All functions in a library that take a string argument must be rewritten to take advantage of this in C++17, as conversion from std::string_view to std::string is still expensive.

=== Other code units ===

std::string is a typedef for a particular instantiation of the std::basic_string<CharT, Traits, Alloc> template class. Its definition is found in the <string> header:

namespace std {
    using string = basic_string<char>;
}

There is a similar class std::wstring, which consists of wide characters (wchar_t), and is most often used to store UTF-16 text on Windows and UTF-32 on most Unix-like platforms. The C++ standard, however, does not impose any interpretation as Unicode code points or code units on these types and does not even guarantee that a wchar_t holds more bits than a char. To resolve some of the incompatibilities resulting from wchar_t's properties, C++11 added two new classes: std::u16string and std::u32string (made up of the new types char16_t and char32_t), which are the given number of bits per code unit on all platforms.
C++11 also added new string literals of 16-bit and 32-bit "characters" and syntax for putting Unicode code points into null-terminated (C-style) strings.

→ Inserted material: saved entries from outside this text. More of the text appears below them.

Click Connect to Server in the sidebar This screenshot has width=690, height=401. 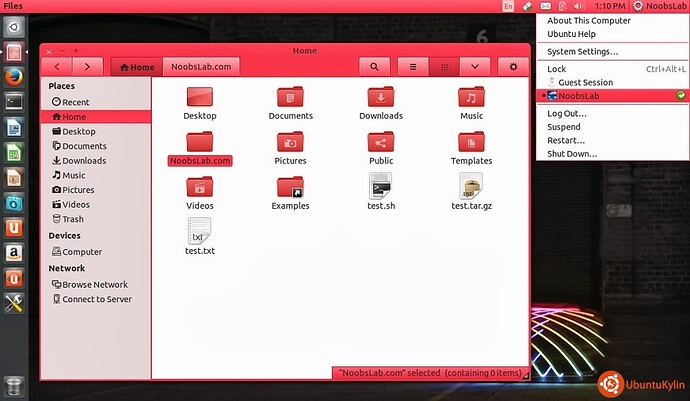[x=97, y=299]
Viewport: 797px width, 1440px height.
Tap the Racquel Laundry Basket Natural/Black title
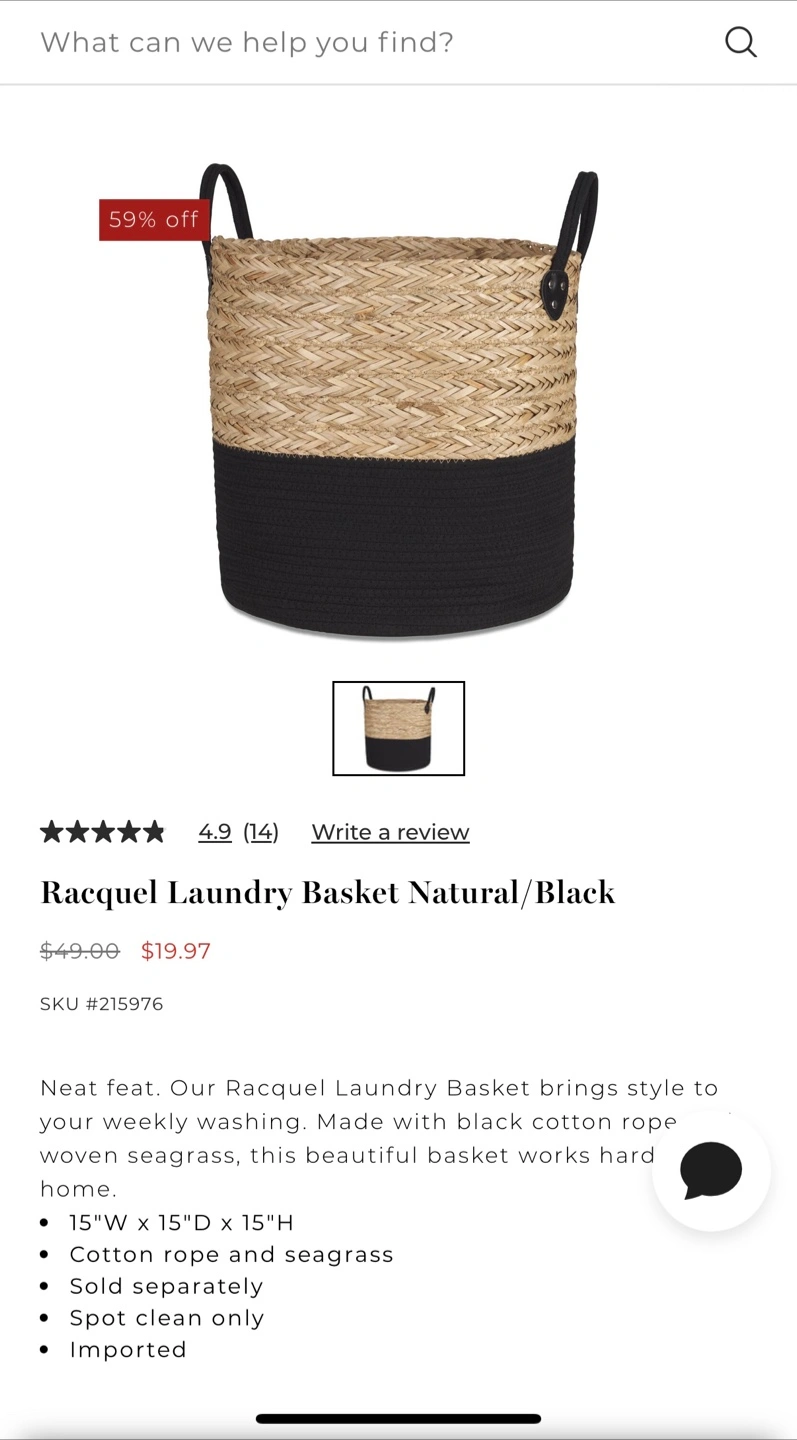327,892
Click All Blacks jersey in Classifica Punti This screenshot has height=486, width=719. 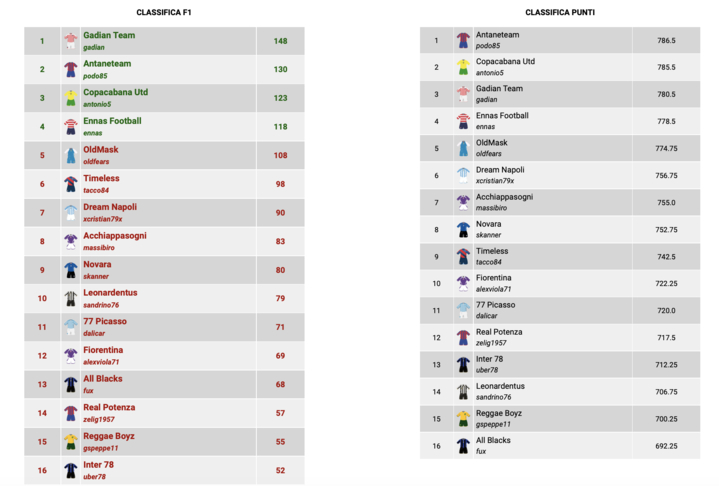[463, 446]
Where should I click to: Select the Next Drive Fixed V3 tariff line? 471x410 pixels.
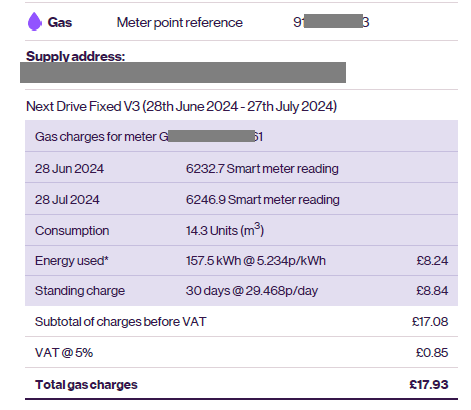pyautogui.click(x=182, y=106)
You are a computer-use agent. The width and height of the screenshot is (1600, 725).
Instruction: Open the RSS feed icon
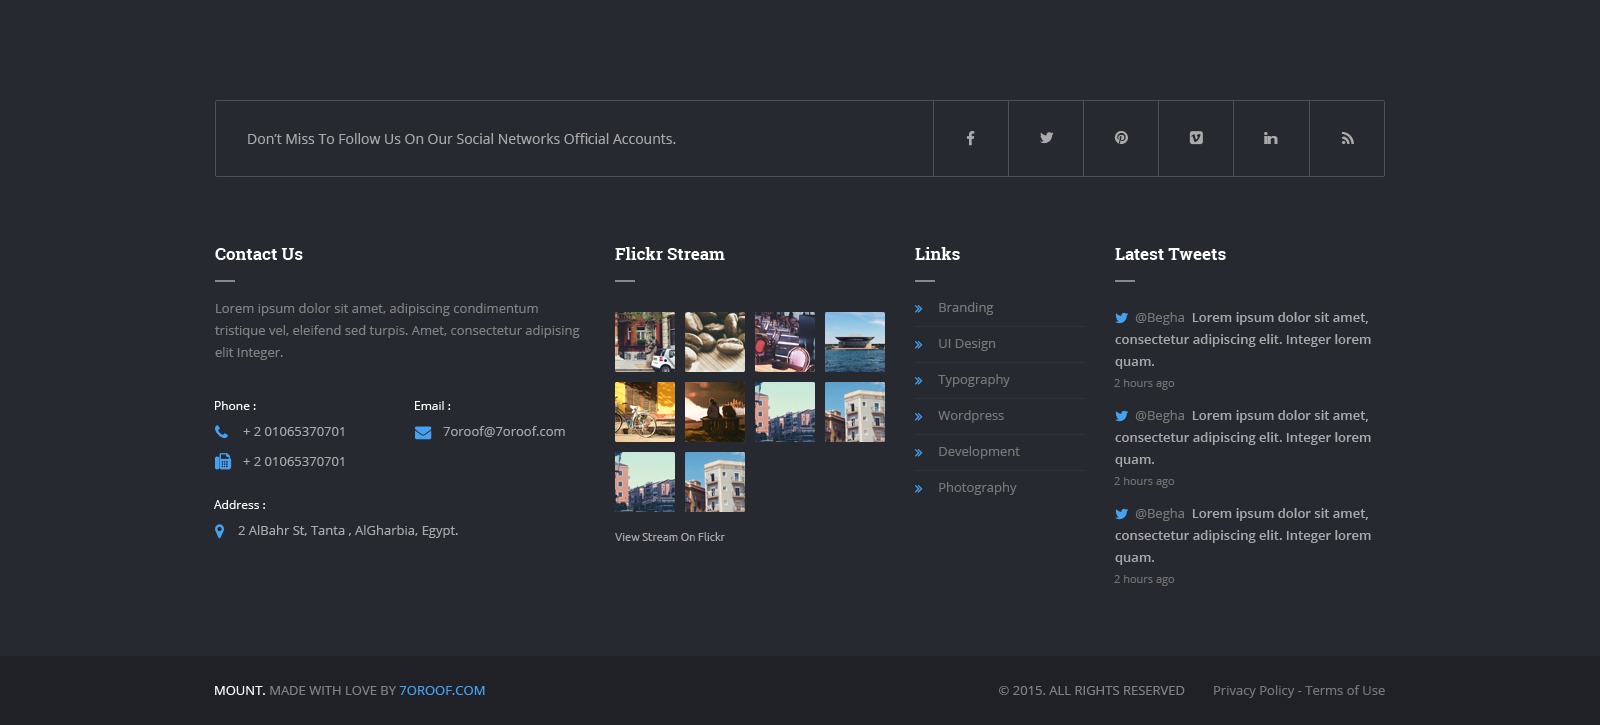tap(1347, 138)
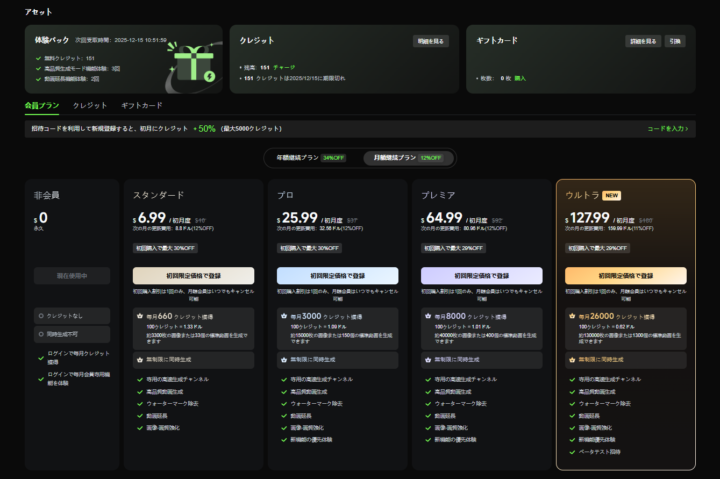The width and height of the screenshot is (720, 479).
Task: Click the コードを入力 link
Action: coord(669,129)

A std::basic_string<CharT, Traits, Alloc> is guaranteed to be specializable for any type with a std::char_traits<CharT> struct to accompany it. As of C++11, only char, wchar_t, char16_t and char32_t specializations are required to be implemented. In std::basic_string<CharT, Traits, Alloc>, the two template parameters Traits and Alloc have the default values of std::char_traits<CharT> and std::allocator<CharT> by default.

A std::basic_string is also a Standard Library container, and thus the Standard Library algorithms can be applied to the code units in strings.

=== Literals ===
For C++ string literals, the following prefixes are defined: none, L, u8, u, and U.
- "The quick brown fox", of type const char[]
- L"The quick brown fox", of type const wchar_t[]
- u8"The quick brown fox", of type const char8_t[]
- u"The quick brown fox", of type const char16_t[]
- U"The quick brown fox", of type const char32_t[]

For each of these, a raw string literal is also provided (with the R written the furthest right of the prefix, such as R"The quick brown fox", LR"The quick brown fox", uR"The quick brown fox", etc. These raw string literals do not escape any character.

Note that in C++, a string literal "foo" has type const char[], while in C this same string literal has type char[], without const-qualification.

==== Object literals ====
C++ has string literals for objects using the std::literals::string_literals::operator""s operator (which creates a std::string), and the std::literals::string_view_literals::operator""sv operator (which creates a std::string_view). Note that literals, string_literals, string_view_literals are all inline namespaces.

using std::string;
using std::string_view;
using namespace std::literals;

const string &shortGreeting = "Hello, world!"s;
const string_view &verboseGreeting = "Salutations, universe!"sv;

=== Unevaluated strings ===

To ease compiler implementation, C++ limits what can be used in strings used at compile time. These are called unevaluated strings by the standard, and can only be a quoted string (not any expression and no literal prefix or suffix), and numerical code-unit escapes like \x12 are not allowed (so invalid UTF-8 cannot be created). Concatenation ("foo""bar") is allowed. The following contexts are unevaluated strings:
- Language linkage specification (extern "C")
- The empty string in a literal operator name (operator ""foo)
- Attributes (deprecated("Reason"), nodiscard("Reason"))
- Deleted function body (= delete("Reason");

One of the first applications of this, in C++11, was to the message for static_assert. This restricted any construction of the messages to what the C preprocessor could do. In C++26 this was relaxed, allowing anything that can cast to a constexpr std::string_view, in particular so that std::format could be used.

=== Criticism ===
The design of std::string has been held up as an example of monolithic design by Herb Sutter, who reckons that of the 103 member functions on the class in C++98, 71 could have been decoupled without loss of implementation efficiency.